Little Things Mean a Lot

by John Lowenthal

   Inferential puzzles, in which the solver is required to deduce aspects of the unshown hands from any of a wide variety of clue forms, run the gamut from straightforward to intricate. For the initial instance of that genre in this series, we present one of the less complicated kind. It gets its play point across with minimum trappings.

NORTH
K J 8 5 2
K 8 6
9 7 4
K 3
SOUTH
A Q 10 7 3
A 5 2
A 6 3
A 4

   If West leads the jack of clubs against South's contract of four spades, perfect defense can defeat the contract. However, if West leads the deuce of clubs, South can make the contract.

   What are the suit distributions of the East-West hands?

Solution

   Four spades can be defeated only if East can ruff the opening lead; therefore, clubs are 9-0.

   The size of the club led can make a difference only if declarer can gain by playing the king and ace of clubs at trick one, later stripping West's red-suit cards, and then throwing West in with a club. (The club-deuce lead will prevent West from ducking the second round of clubs.) Thrown in, West will have to lead a club, letting declarer throw a heart from one hand and a diamond from the other; then, another ruff-sluff will let declarer get rid of his last red-suit loser.
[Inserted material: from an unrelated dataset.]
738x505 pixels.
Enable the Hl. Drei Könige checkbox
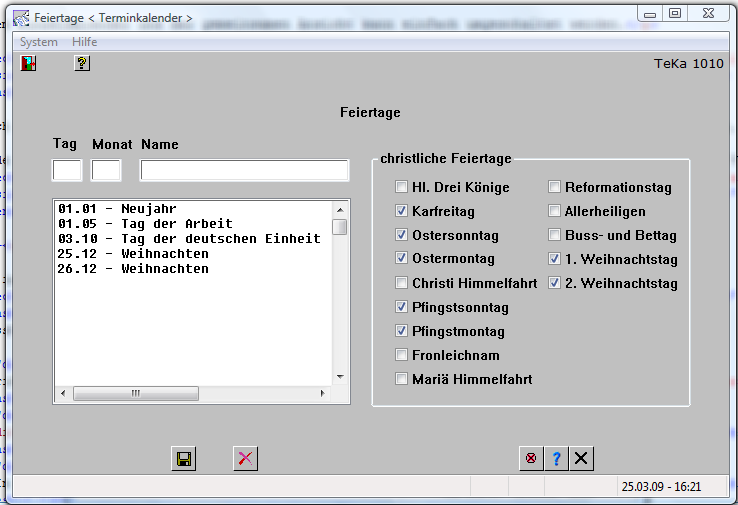tap(401, 187)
   What can West's distribution be? He cannot be void of spades, for with four red cards he could retain a safe exit in a red suit. Nor can he have three spades, since East would not have a trump to ruff with at trick one. If West has two spades, his distribution would have to be exactly 2=1=1=9, else a red-suit ruff at trick two and a club continuation would lead to a successful defense. But if West has 2=1=1=9, he cannot defeat he contract even with the club-jack lead; declarer does not unblock in clubs, strips West's red singletons, and throws West in with the second round of spades for the same successive ruff-sluff endplay.

   Therefore, West has one spade. For the club endplay to be possible, his three red cards must be two hearts and one diamond. Therefore, West's suit distribution 1=2=1=9 and East's is 2=5=6=0.

(Adapted from The Bridge Journal.)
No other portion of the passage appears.